Уже пару часов назад у ворот собралась огромная толпа – немалая часть соседнего азербайджанского поселка. Здесь явно творилось что-то нехорошее. Люди разделились в своих мнениях и высказываниях.
– Порвать их всех надо! Мы их приняли как миротворцев, надеялись, что они хоть немного нам помогут, а что вышло?
– Продажное отродье! Вон с нашей земли! Это же надо такое придумать – сами украли этого Казаряна, постреляли людей, а теперь требуют за него выкуп, выдавая себя за «азербайджанских патриотов»! – кричали возмущенные местные.
Надо сказать, что к такому состоянию толпы прямое отношение имел Джордж Дэйсли.
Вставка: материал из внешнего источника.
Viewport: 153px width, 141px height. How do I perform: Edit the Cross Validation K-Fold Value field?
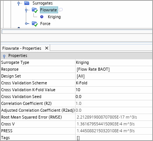(114, 90)
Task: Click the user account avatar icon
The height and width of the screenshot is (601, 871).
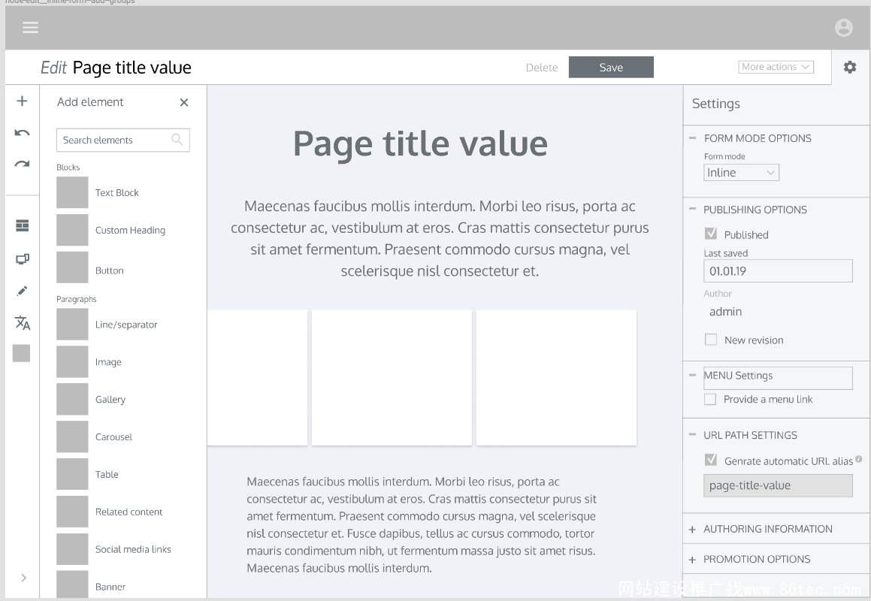Action: (x=844, y=28)
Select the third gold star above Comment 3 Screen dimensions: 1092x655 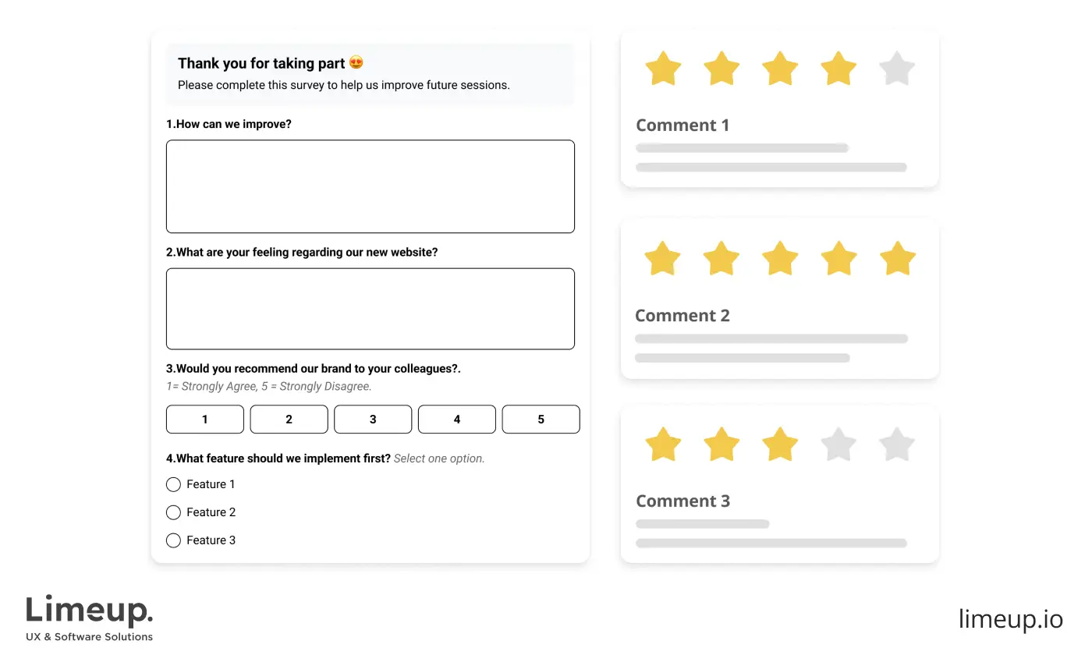click(780, 444)
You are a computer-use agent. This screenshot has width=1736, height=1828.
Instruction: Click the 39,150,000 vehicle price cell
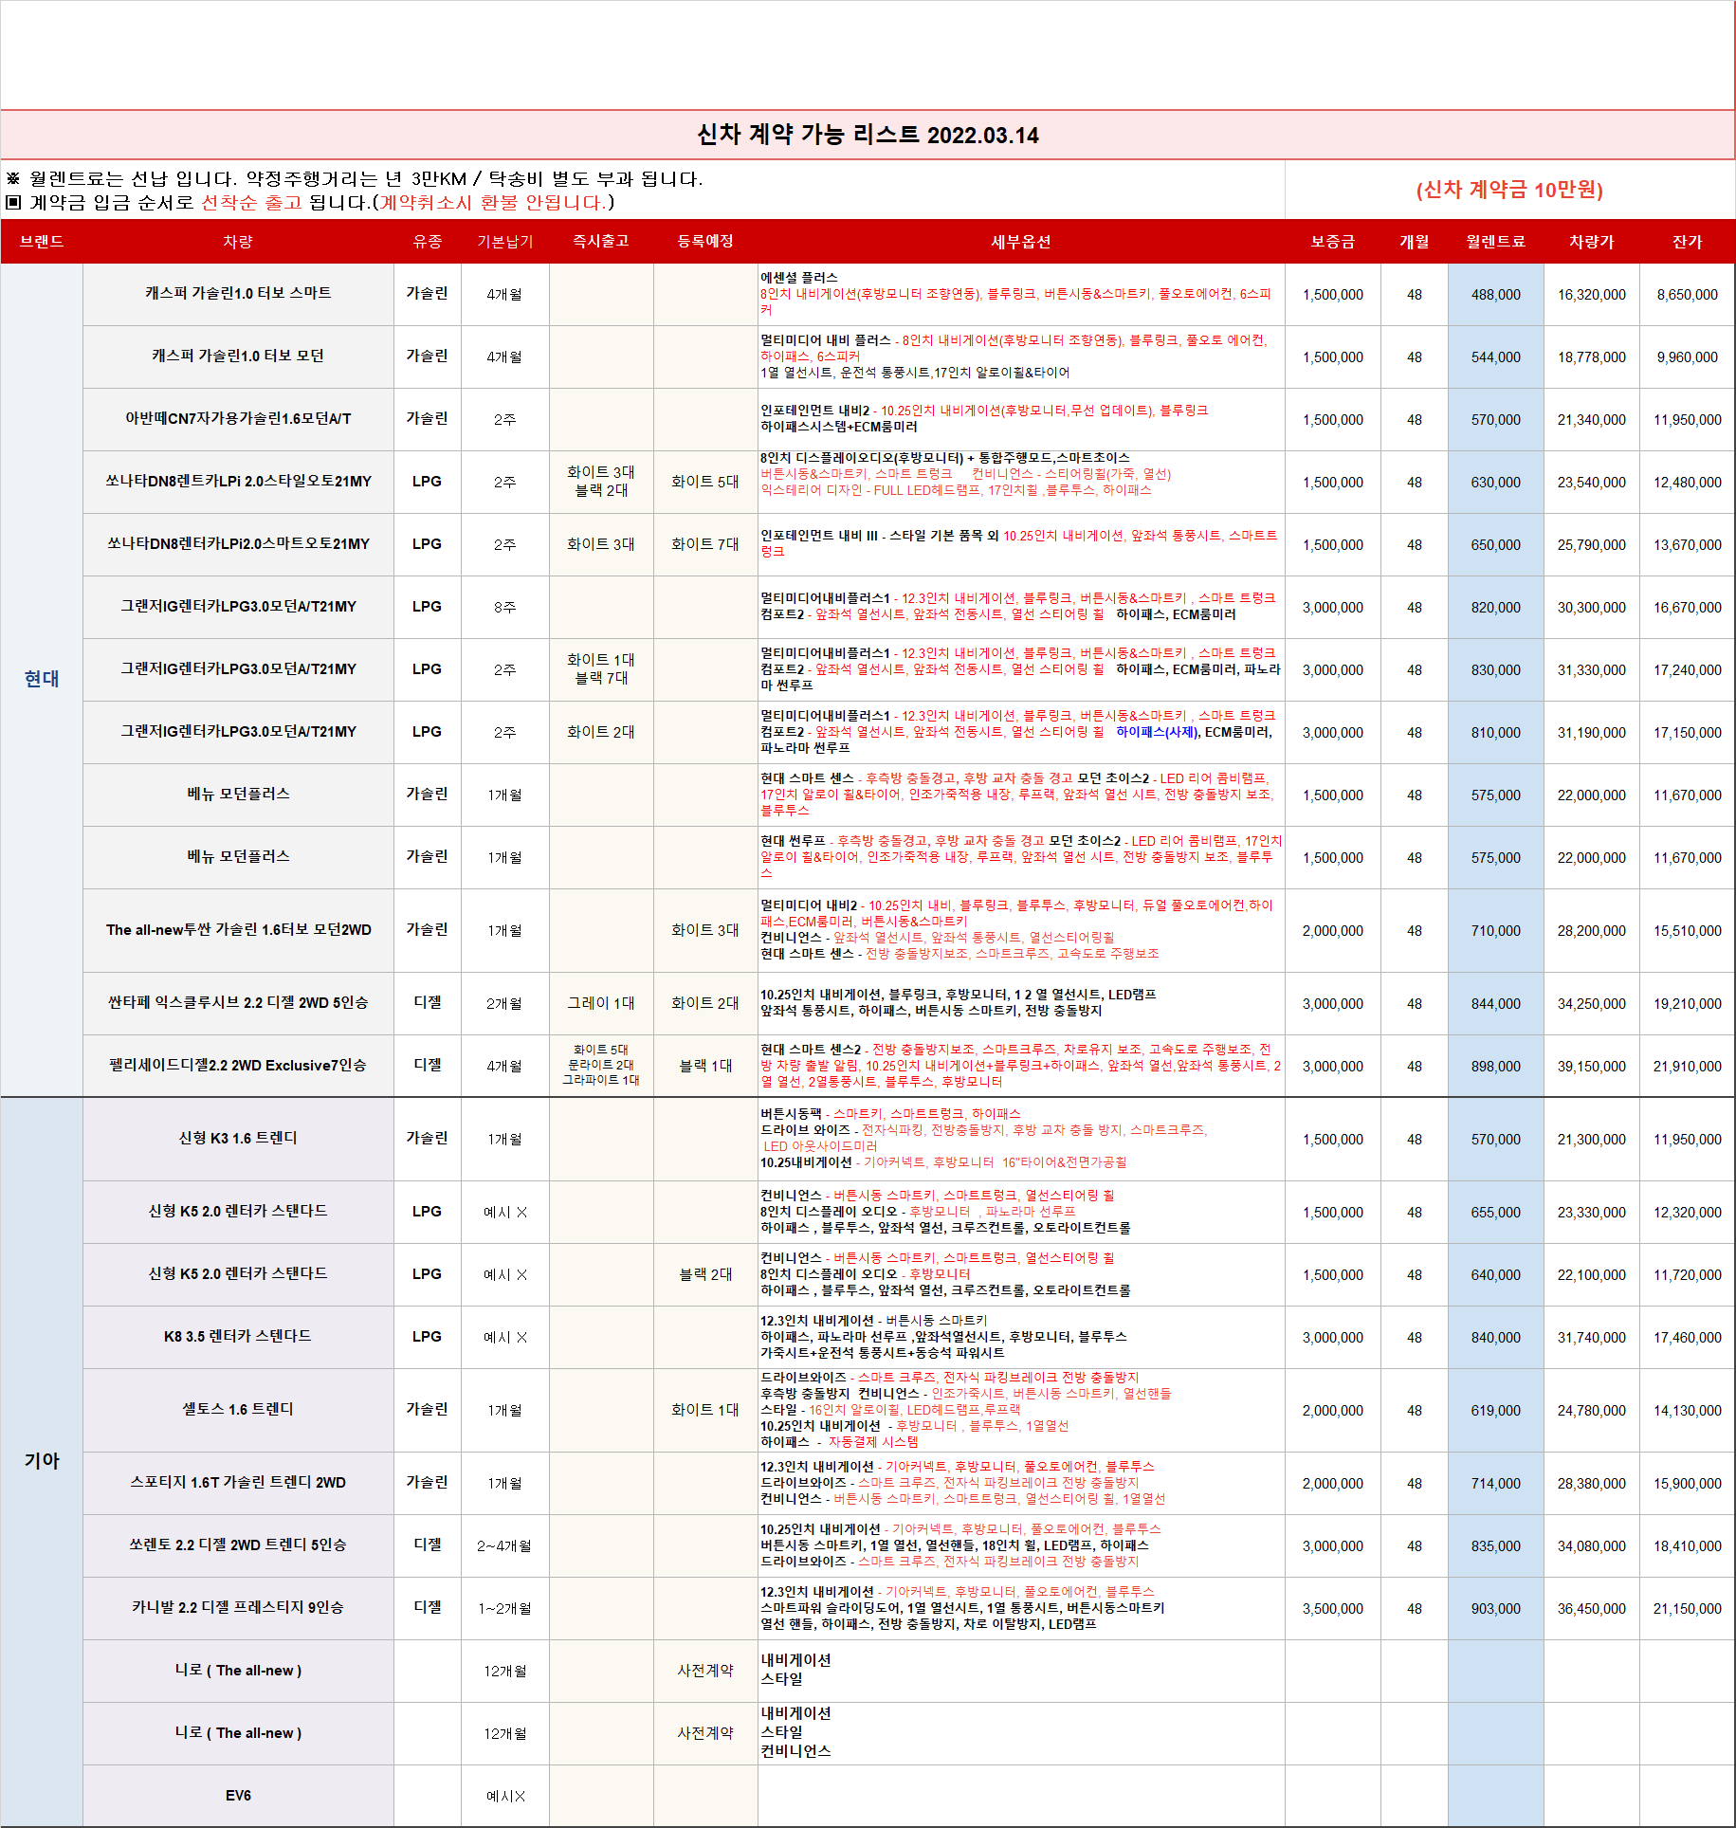click(1591, 1067)
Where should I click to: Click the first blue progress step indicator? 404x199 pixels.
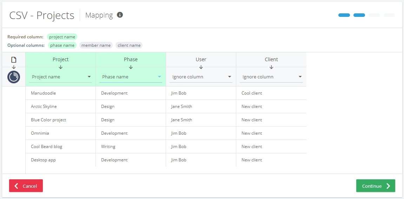point(344,15)
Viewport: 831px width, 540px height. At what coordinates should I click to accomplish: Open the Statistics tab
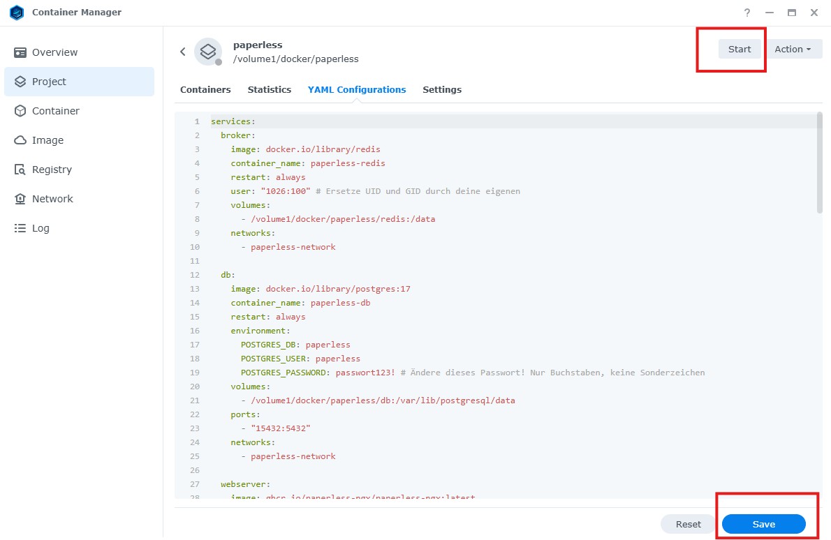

Американец, сняв сюжет с водителем Казаряна и покинув больницу, развил кипучую деятельность. Как истый профессионал, он прекрасно понимал, что сенсация тем и хороша, что приходит вовремя. Так что, не теряя ни минуты, журналист принялся за дело. В результате его сюжет уже успели увидеть почти все, кому он предназначался. Правда, зрители наблюдали его в сильно отредактированном виде – все сомнения Мхитаряна по поводу участия в злодеянии российских миротворцев были аккуратно вырезаны. А комментарии Дэйсли уже не оставляли сомнений в том, что бизнесмена похитили именно «коварные русские».
– Они надеются заработать на нашем горе! Мало того что у нас оттяпали огромный кусок страны, так теперь эта вакханалия продолжается! – раздавались новые озлобленные крики.
Вторая часть собравшихся, настроенная не менее агрессивно, считала все случившееся армянской провокацией.
– Да сами эти недоноски своего торгаша украли! Им же плевать – свой или чужой.
– Главное, бабок побольше срубить!
– Спрятали этого толстосума и теперь воду мутят! У них всегда азербайджанцы виноваты. Найдем мы на них управу!
Единственным сохранявшим здравый рассудок адекватным человеком среди всего этого массового помешательства был Фазиль Аббасов. Полученное им ранение у церкви оказалось легким, так что на следующий день он уже был на ногах. Узнав о том, что происходит, Аббасов в числе первых оказался у ворот, на которых красовалась недавно нанесенная эмблема ВДВ. Правда, в отличие от своих агрессивных сейчас земляков, он хотел предотвратить возможные неприятности и провокации.
Видя, как накаляется ситуация, Фазиль пытался всех образумить.
– Да при чем здесь армяне! – восклицал он. – Ну, вы сами подумайте – какого черта им красть Казаряна, если это курица, несущая золотые яйца? Он же обеспечивает весь Агдам с окрестностями. Ну, они же не идиоты!
– Так ты с ними заодно?! – заорал один из митингующих. – Или с этими, что за забором сидят?
– Убирайся отсюда!
– Если мы жалеем тебя как контуженного, так ведь об этом можно и забыть!
Односельчане явно не собирались шутить, и Фазиль видел, что ему не достучаться до их разума.
– Будьте вы прокляты – те, кто желает войны! – закричал он, повернулся и под градом насмешек и улюлюканья отправился вниз по дороге.
Тяжело ступая, Фазиль думал о проклятой войне и невольно возвращался в прошлое. С момента его собственной трагедии прошли годы. Да что там годы – уже десять лет минуло, а боль осталась. Нет, больше не было ее физического ощущения. Осталось что-то ноющее где-то в закоулках памяти. Оно стало неизменным фоном для возникающих перед глазами картин из прошлой жизни: смех жены, улыбающееся лицо ребенка…
Время лечит всё, даже боль. Но, как оказалось для Аббасова, оно было не в силах стереть воспоминания о том дне, когда Фазиль очнулся в больнице и узнал, что у него больше нет жены и сына. Узнал о том, что у него больше нет семьи… Все это до сих пор жило в памяти, иногда немного затухая, а иногда пронизывая сознание. Азербайджанец, опустив голову, скрылся за высокими деревьями, росшими вдоль улицы.
Локис с товарищами в это время находились на КПП и у ворот.
– А ситуация-то накаляется, – произнес Левченко, – народ, как я посмотрю, постепенно звереет.